El lenguaje tiene que ser eficaz, adecuado para lo que se cuenta. Siempre que me preguntan cuál es la novela de la que más he aprendido contesto lo mismo: El gran cuaderno, de Agota Kristof, la historia de dos niños, hermanos gemelos, que durante la Segunda Guerra Mundial son dejados por su madre al cuidado de su abuela en una pequeña aldea. Pues bien; esta novela tiene un vocabulario que no supera las mil palabras. “Lo justo, sin relleno, sin grasa”, como ella mismo explicaría en una entrevista. ¿En qué consiste, entonces, la magia de su vigor expresivo?

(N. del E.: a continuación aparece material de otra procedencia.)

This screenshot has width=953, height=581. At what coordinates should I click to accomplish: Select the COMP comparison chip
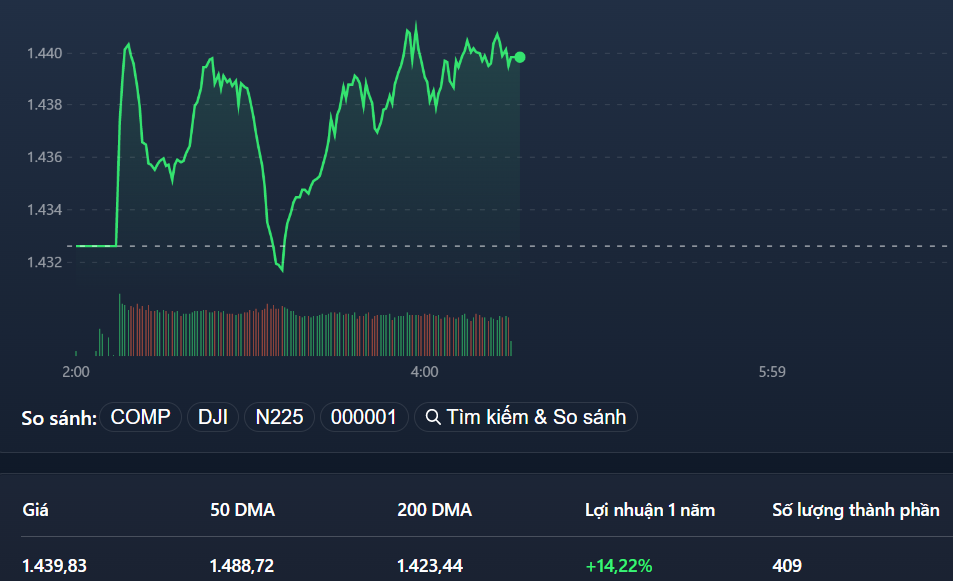click(139, 417)
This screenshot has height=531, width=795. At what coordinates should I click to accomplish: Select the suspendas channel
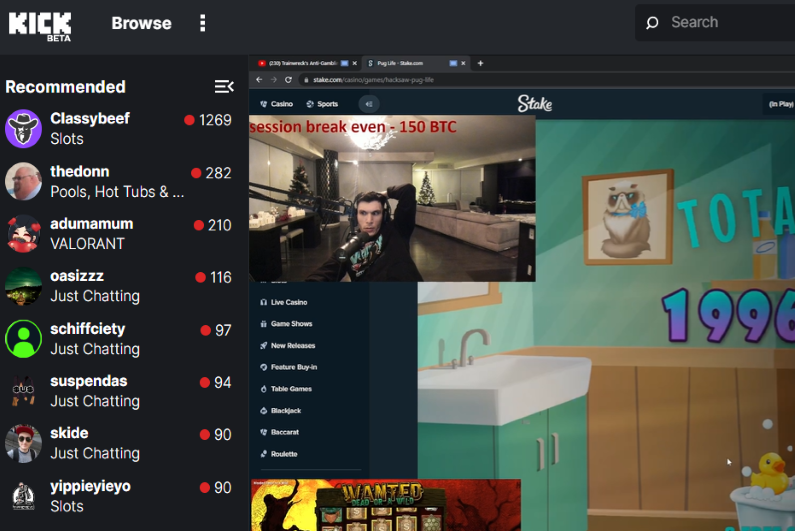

La propia Kristof escribió en su libro autobiográfico La analfabeta que el estilo de la novela se debía a que estaba escribiendo en un idioma extranjero; tras huir de Hungría por razones políticas, atravesando la frontera junto con su marido y su hijo pequeño, se instaló en Suiza y tuvo que aprender francés. Escribe en lo que puede parecer un francés torpe, pero cuya economía y dureza tienen efectos hipnóticos, necesarios para lo que está contando. Nunca con tan poco se había dicho tanto.
Se me ocurre que el ejercicio de castidad del que habla Ursula K. Le Guin sea algo parecido a un ejercicio de eficacia. Y la eficacia, tanto en la expresión escrita como en la oral, tiene que ver con si conseguimos transmitir una idea o una emoción. Evitar el lenguaje fofo y plagado de tópicos, ajustar fondo y forma, buscar la frase vívida y la palabra justa. Flaubert afirmaba haber encontrado esta última cuando se lo decía el oído: cuando sonaba bien. Virginia Woolf lo expresó con unas palabras bellísimas dirigidas a su amiga Vita Sakville-West: el estilo es ritmo, “una onda en la mente”, la onda, el ritmo están antes que las palabras y hacen que las palabras encajen. Y es que, debajo de la superficie lisa del texto, tiene que palpitar una vida oculta, algo que nos haga sentir y que de alguna manera nos perturbe. La poeta Emily Dickinson dijo “si tengo la sensación física de que me levantan la tapa de los sesos, sé que eso es poesía”.